--- Source text ---
— begin —
There are two amendment in the name of Senator O'Leary.

I move amendment No. 11:

In page 24, lines 16 to 18, to delete subsection (1)(a).

The purpose of this section appears to be to make statutory provision for the avoidance of certain settlements of property made by the bankrupt and seems to be a two pronged approach to the problem. I have to explain this in order to explain the purpose of my amendment. It appears to be the intention that the settlements should be void in two circumstances. Firstly, if the settlor is adjudged bankrupt within two years after the date of the settlement, it would be void irrespective of other considerations. Secondly, if the settlor is adjudged bankrupt at any time within ten years after the date of the settlement, unless he can show that at that time he was solvent.

What I am concerned about is the case of a person who is adjudicated bankrupt and there is a settlement of a property within two years but at the date of the settlement of the property the person was not a bankrupt and was able to pay his debts. It would appear that in those circumstances the settlement would not fall within paragraph (b), but within paragraph (a). The Official Assignee could invalidate the settlement, even though at the time the settlement was made the bankrupt was able to pay all his debts without the aid of the property comprised in the settlement. In those circumstances, if you extract paragraph (a) you leave the one criterion. You leave that anything within the ten years is capable of being set aside if at the time of that settlement the person was unable to pay all his or her debts without the aid of the property comprised in the settlement. That would appear to get over the problem that might arise in the situation where a person, who was bankrupt because of an adverse development within the previous two years, had made a settlement which was bona fide, which was at a time when he or she was in a position to pay all his or her debts, but would, under the provision of paragraph (a), be held to be null and void. That is the purpose of my amendment.
— end —
--- Data shown ---
— begin —
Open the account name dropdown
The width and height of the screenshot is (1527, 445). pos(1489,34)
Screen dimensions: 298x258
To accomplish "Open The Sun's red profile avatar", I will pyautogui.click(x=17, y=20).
— end —
--- Task goal ---
Do these three statements agree with the bankruptcy debate excerpt above? Answer yes or no for each, and quote the deciding words of the excerpt. (a) Amendment No. 11 would delete subsection (1)(a) in page 24, lines 16 to 18. (b) A settlement made within ten years is void unless the settlor can show that he was solvent at that time. (c) A settlement is void regardless of other considerations if the settlor is adjudged bankrupt within five years after the date of the settlement.

--- Solution to the exercise ---
(a) Yes: "In page 24, lines 16 to 18, to delete subsection (1)(a)."
(b) Yes: "if the settlor is adjudged bankrupt at any time within ten years after the date of the settlement, unless he can show that at that time he was solvent."
(c) No: "if the settlor is adjudged bankrupt within two years after the date of the settlement, it would be void irrespective of other considerations."